**EXERCISE GOAL**
Copy the records exactly, every one of them.

START SUPPLIED DATA

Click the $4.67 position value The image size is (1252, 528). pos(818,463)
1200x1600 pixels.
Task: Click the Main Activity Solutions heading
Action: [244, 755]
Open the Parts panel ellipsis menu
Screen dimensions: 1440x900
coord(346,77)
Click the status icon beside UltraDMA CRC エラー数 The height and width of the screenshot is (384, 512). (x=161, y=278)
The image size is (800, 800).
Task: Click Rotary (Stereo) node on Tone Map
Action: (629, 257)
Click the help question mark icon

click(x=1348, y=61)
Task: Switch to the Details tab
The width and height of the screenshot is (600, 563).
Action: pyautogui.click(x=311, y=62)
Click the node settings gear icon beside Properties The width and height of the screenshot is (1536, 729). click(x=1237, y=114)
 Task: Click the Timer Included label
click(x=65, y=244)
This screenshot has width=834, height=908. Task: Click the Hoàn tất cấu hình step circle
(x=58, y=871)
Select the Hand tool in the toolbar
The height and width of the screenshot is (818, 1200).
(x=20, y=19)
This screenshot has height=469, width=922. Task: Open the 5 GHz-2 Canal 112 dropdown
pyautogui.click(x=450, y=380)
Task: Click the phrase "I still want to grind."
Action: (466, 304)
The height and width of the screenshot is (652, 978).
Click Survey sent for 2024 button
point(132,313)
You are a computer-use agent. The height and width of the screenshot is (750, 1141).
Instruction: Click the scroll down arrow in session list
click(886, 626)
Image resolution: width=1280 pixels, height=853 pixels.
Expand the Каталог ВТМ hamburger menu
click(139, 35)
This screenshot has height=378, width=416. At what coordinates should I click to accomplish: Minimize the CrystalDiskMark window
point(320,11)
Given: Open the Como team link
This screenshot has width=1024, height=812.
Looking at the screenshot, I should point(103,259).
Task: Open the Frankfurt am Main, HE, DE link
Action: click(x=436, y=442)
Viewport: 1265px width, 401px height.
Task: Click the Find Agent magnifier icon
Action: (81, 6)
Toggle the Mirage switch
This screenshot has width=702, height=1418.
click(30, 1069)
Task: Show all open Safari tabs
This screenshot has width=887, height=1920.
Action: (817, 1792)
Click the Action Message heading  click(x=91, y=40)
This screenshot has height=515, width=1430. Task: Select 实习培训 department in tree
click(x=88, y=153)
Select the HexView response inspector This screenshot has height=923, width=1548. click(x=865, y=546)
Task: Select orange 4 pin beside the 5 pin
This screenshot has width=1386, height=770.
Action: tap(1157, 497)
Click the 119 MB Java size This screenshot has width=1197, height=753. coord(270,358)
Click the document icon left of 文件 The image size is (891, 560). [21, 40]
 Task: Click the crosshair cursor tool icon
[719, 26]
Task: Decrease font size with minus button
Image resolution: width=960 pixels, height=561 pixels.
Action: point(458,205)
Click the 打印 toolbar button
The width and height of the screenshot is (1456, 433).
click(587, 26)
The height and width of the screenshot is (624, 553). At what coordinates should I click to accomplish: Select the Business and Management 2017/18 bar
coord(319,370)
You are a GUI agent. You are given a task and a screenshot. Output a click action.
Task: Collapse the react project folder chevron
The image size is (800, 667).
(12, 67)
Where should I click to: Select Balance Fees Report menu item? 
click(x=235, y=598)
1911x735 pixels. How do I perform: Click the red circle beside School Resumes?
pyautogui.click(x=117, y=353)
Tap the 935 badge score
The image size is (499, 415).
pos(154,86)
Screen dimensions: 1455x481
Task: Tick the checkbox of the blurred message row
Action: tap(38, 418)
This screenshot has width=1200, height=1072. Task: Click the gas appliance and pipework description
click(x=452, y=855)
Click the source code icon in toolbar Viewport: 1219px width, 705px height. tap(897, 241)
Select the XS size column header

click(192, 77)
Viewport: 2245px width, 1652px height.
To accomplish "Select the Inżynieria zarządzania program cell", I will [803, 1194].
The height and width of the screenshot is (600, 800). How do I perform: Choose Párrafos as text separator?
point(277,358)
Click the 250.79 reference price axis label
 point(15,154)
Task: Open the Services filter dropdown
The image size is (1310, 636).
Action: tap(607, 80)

END SUPPLIED DATA

**OUTPUT FOR THIS EXERCISE**
Click the $4.67 position value The image size is (1252, 528). pos(818,463)
1200x1600 pixels.
Task: Click the Main Activity Solutions heading
Action: [244, 755]
Open the Parts panel ellipsis menu
Screen dimensions: 1440x900
coord(346,77)
Click the status icon beside UltraDMA CRC エラー数 The height and width of the screenshot is (384, 512). (x=161, y=278)
The image size is (800, 800).
Task: Click Rotary (Stereo) node on Tone Map
Action: (629, 257)
Click the help question mark icon

click(x=1348, y=61)
Task: Switch to the Details tab
The width and height of the screenshot is (600, 563).
Action: pyautogui.click(x=311, y=62)
Click the node settings gear icon beside Properties The width and height of the screenshot is (1536, 729). click(x=1237, y=114)
 Task: Click the Timer Included label
click(x=65, y=244)
This screenshot has width=834, height=908. Task: Click the Hoàn tất cấu hình step circle
(x=58, y=871)
Select the Hand tool in the toolbar
The height and width of the screenshot is (818, 1200).
(x=20, y=19)
This screenshot has height=469, width=922. Task: Open the 5 GHz-2 Canal 112 dropdown
pyautogui.click(x=450, y=380)
Task: Click the phrase "I still want to grind."
Action: (466, 304)
The height and width of the screenshot is (652, 978).
Click Survey sent for 2024 button
point(132,313)
You are a computer-use agent. The height and width of the screenshot is (750, 1141).
Instruction: Click the scroll down arrow in session list
click(886, 626)
Image resolution: width=1280 pixels, height=853 pixels.
Expand the Каталог ВТМ hamburger menu
click(139, 35)
This screenshot has height=378, width=416. At what coordinates should I click to accomplish: Minimize the CrystalDiskMark window
point(320,11)
Given: Open the Como team link
This screenshot has width=1024, height=812.
Looking at the screenshot, I should point(103,259).
Task: Open the Frankfurt am Main, HE, DE link
Action: click(x=436, y=442)
Viewport: 1265px width, 401px height.
Task: Click the Find Agent magnifier icon
Action: (81, 6)
Toggle the Mirage switch
This screenshot has width=702, height=1418.
click(30, 1069)
Task: Show all open Safari tabs
This screenshot has width=887, height=1920.
Action: (817, 1792)
Click the Action Message heading  click(x=91, y=40)
This screenshot has height=515, width=1430. Task: Select 实习培训 department in tree
click(x=88, y=153)
Select the HexView response inspector This screenshot has height=923, width=1548. click(x=865, y=546)
Task: Select orange 4 pin beside the 5 pin
This screenshot has width=1386, height=770.
Action: tap(1157, 497)
Click the 119 MB Java size This screenshot has width=1197, height=753. coord(270,358)
Click the document icon left of 文件 The image size is (891, 560). [21, 40]
 Task: Click the crosshair cursor tool icon
[719, 26]
Task: Decrease font size with minus button
Image resolution: width=960 pixels, height=561 pixels.
Action: point(458,205)
Click the 打印 toolbar button
The width and height of the screenshot is (1456, 433).
click(587, 26)
The height and width of the screenshot is (624, 553). At what coordinates should I click to accomplish: Select the Business and Management 2017/18 bar
coord(319,370)
You are a GUI agent. You are given a task and a screenshot. Output a click action.
Task: Collapse the react project folder chevron
The image size is (800, 667).
(12, 67)
Where should I click to: Select Balance Fees Report menu item? 
click(x=235, y=598)
1911x735 pixels. How do I perform: Click the red circle beside School Resumes?
pyautogui.click(x=117, y=353)
Tap the 935 badge score
The image size is (499, 415).
pos(154,86)
Screen dimensions: 1455x481
Task: Tick the checkbox of the blurred message row
Action: tap(38, 418)
This screenshot has width=1200, height=1072. Task: Click the gas appliance and pipework description
click(x=452, y=855)
Click the source code icon in toolbar Viewport: 1219px width, 705px height. tap(897, 241)
Select the XS size column header

click(192, 77)
Viewport: 2245px width, 1652px height.
To accomplish "Select the Inżynieria zarządzania program cell", I will [803, 1194].
The height and width of the screenshot is (600, 800). How do I perform: Choose Párrafos as text separator?
point(277,358)
Click the 250.79 reference price axis label
 point(15,154)
Task: Open the Services filter dropdown
The image size is (1310, 636).
Action: tap(607, 80)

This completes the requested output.